Le microcrédit qui leur est accordé par l’Adie, d’un montant pouvant aller de quelques centaines d’euros à 12 000€, est remboursable sur une durée de deux à quatre ans ; il permet, par exemple, de financer un véhicule, du matériel, ou tout simplement les premiers stocks. Nous accompagnons les entrepreneurs dès avant la création par un accueil personnalisé, et si nécessaire un conseil pour la consolidation de leur projet, puis, pendant les premières années de leur activité, pour autant qu’ils en éprouvent le besoin. Cet accompagnement comporte une offre de coaching individuel, des formations collectives, et de nombreux services tels que microassurance ou conseil juridique et fiscal.
Plusieurs lois françaises, comme la modification du Code monétaire et financier ou l’instauration du régime de la microentreprise ont boosté le microcrédit ?

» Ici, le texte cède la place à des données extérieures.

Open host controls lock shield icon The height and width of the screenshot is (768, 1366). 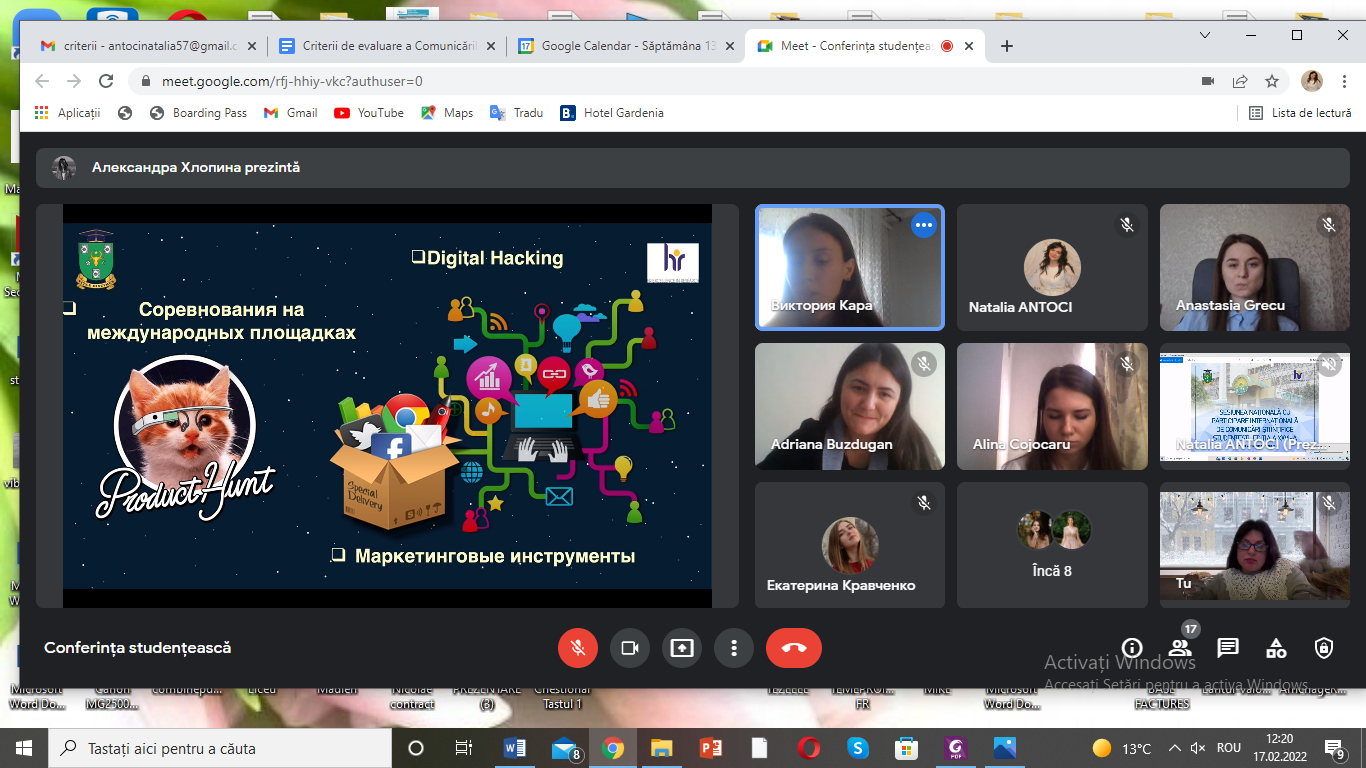(1324, 648)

Elles ont surtout permis l’extraordinaire développement de l’entrepreneuriat dans notre pays, en particulier de l’entrepreneuriat populaire. En 2002, la modification du Code monétaire et financier, qui a autorisé les associations de microcrédit à emprunter pour prêter, a en effet considérablement élargi les capacités d’action de l’Adie. Nous travaillons d’ailleurs aujourd’hui en partenariat avec toutes les banques françaises. Mais la grande réforme qui a profondément transformé les conditions de l’entrepreneuriat et vraiment libéré les énergies, c’est la création du régime de l’autoentrepreneur en 2009 : il représente aujourd’hui 60% des créations d’entreprise et constitue l’un des principaux moteurs de la dynamique entrepreneuriale en France.

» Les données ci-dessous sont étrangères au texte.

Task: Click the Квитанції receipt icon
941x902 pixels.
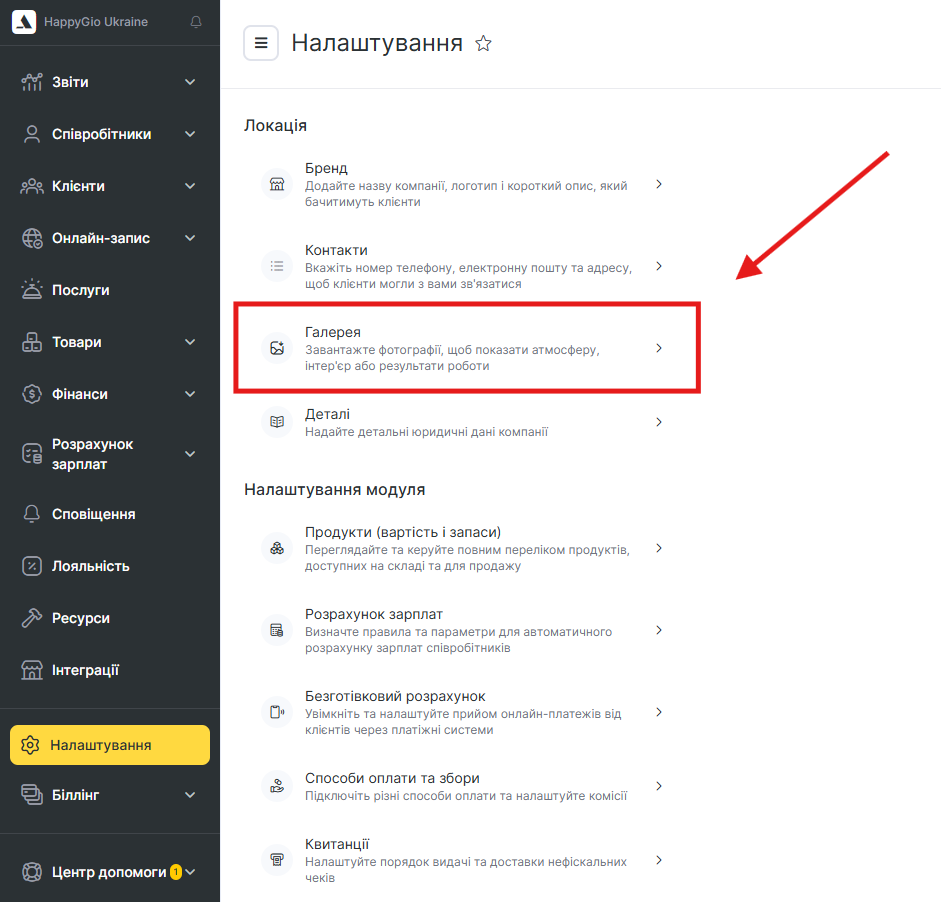Action: 276,860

Comment l’Adie contribue-t-elle à créer de l’emploi et du lien social ?
Sur un budget total de 77 millions d’euros en 2023, 22 millions d’euros viennent des intérêts sur les prêts octroyés, qui permettent notamment de couvrir les impayés, 32 millions de financements publics – État, Europe, collectivités territoriales – et 22 millions des contributions privées, des bénévoles et des mécènes. Ce modèle économique très spécifique permet un large accès au crédit et « déverrouille » ainsi l’initiative économique des plus pauvres, notamment dans les banlieues, dans les zones rurales délaissées par les grandes entreprises et dans les outre-mer. Cet entrepreneuriat populaire, qui permet une inclusion durable dans un emploi valorisant, est aussi un entrepreneuriat de proximité, écologique par nature : il contribue au développement des territoires, à la relocalisation de l’activité économique, et, en rapprochant le producteur du consommateur, à la diminution des émissions carbone.
Quelles sont les priorités de l’Adie pour les prochaines années ?

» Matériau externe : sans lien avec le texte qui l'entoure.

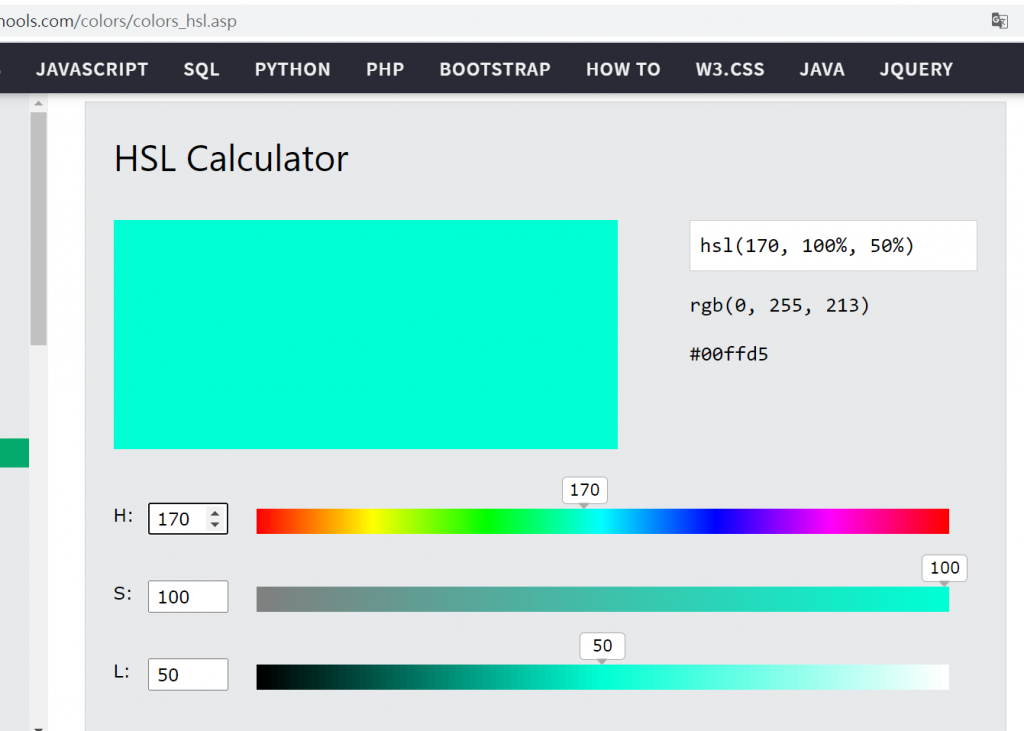Open the HOW TO section
Viewport: 1024px width, 731px height.
[x=623, y=69]
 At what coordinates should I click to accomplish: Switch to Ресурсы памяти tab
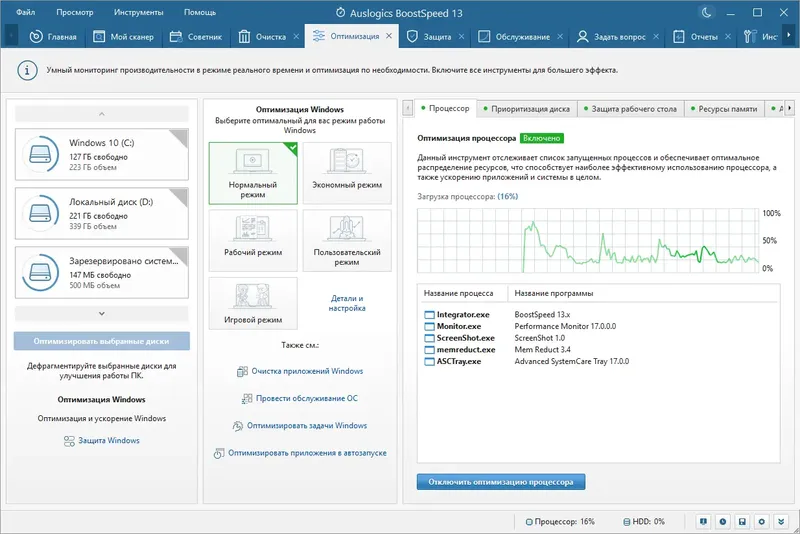(x=723, y=109)
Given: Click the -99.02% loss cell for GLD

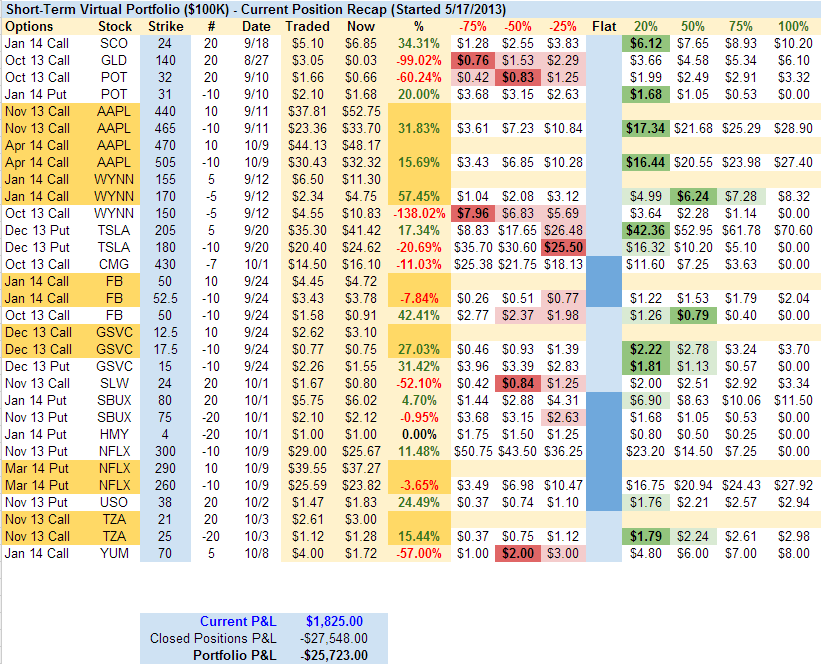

L’Adie compte actuellement 200 agences sur tout le territoire. Mais les besoins sont considérables et nous sommes encore très loin d’y répondre de manière satisfaisante. Depuis le Covid notamment, désir d’autonomie et recherche de sens se conjuguent pour faire de l’entrepreneuriat un rêve de plus en plus répandu, qui souvent se heurte au manque de moyens et à la conviction que « c’est trop compliqué ». C’est pourquoi il nous faut changer d’échelle : avec le soutien de l’État, qui, conscient des enjeux, a décidé de nous en donner les moyens, avec l’enthousiasme de nos bénévoles dont nous voulons massivement augmenter le nombre, et grâce à l’engagement de nos partenaires bancaires comme de nos mécènes, nous prévoyons de doubler notre présence dans les quartiers Politique de la ville au cours des trois prochaines années. C’est un grand défi, très ambitieux, porté par l’ensemble des équipes de l’Adie, que nous allons relever avec la conviction de contribuer ainsi à la cohésion sociale et à un développement économique humaniste et durable – tel que l’a toujours voulu notre fondatrice Maria Nowak.